Chiapas swordtail
- Conservation status: Least Concern (IUCN 3.1)

Scientific classification
- Kingdom: Animalia
- Phylum: Chordata
- Class: Actinopterygii
- Order: Cyprinodontiformes
- Family: Poeciliidae
- Genus: Xiphophorus
- Species: X. alvarezi
- Binomial name: Xiphophorus alvarezi D. E. Rosen, 1960

= Chiapas swordtail =

- Authority: D. E. Rosen, 1960
- Conservation status: LC

Species of fish

The Chiapas swordtail or upland swordtail (Xiphophorus alvarezi) is a species of livebearing freshwater fish of family Poeciliidae, and genus Xiphophorus. It is, therefore, in the same genus as the common platy and the swordtail. The Chiapas swordtail was discovered and first described by Donn E. Rosen in 1960, along with four other species of Xiphophorus.

==Description==
Male Chipas swordtails attain up to 15 cm in length. They have an overall body colour of orange market with pearlescent white spots and with green. The lower part of the caudal fin extends into a long "sword" which is bright green edged with black. The females are drabber, however, they may also have some orange markings on their sides. Females are smaller than males and reach a maximum length of 8.9 cm.

==Distribution==
The Chiapas swordtail is restricted to eastern Chiapas in Mexico and adjacent parts of Guatemala.

==Habitat and biology==
The Chiapas swordtail is found in rivers with fast flows. Their preferred habitat is shallow, clear pools which have a moderate current where there are rocks covered with algae. They graze algae off the rocks. They are ovoviviparous and females can give birth to 20-80 young after a gestation period of 24-30 days.

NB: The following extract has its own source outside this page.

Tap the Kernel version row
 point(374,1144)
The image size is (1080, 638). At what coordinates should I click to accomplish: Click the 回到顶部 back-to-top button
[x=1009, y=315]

==Species description and etymology==
The Chiaps swordtail was described as Xiphophorus helleri alvarezi by Donn E. Rosen in 1960 with the type locality given as Río Santo Domingo, a tributary of the Río Jatate of the Río Usumacinta system in Chiapas. This fish's specific name honours the Mexican ichthyologist José Álvarez del Villar (1903-1986) who showed this species to Rosen.

==Aquarium==
Ideal, suitable conditions for Chiapas swordtails include a water temperature of around 25–28 °C. These are benthopelagic fish. Water pH should range from 7.2 to 8.1. They are quite resilient fish. They are often found in fast-flowing rivers. In nature, schools of more females than males are common, and enjoy dense aquatic foliage to give birth in. They reproduce quickly and prefer live foods and aquatic plants.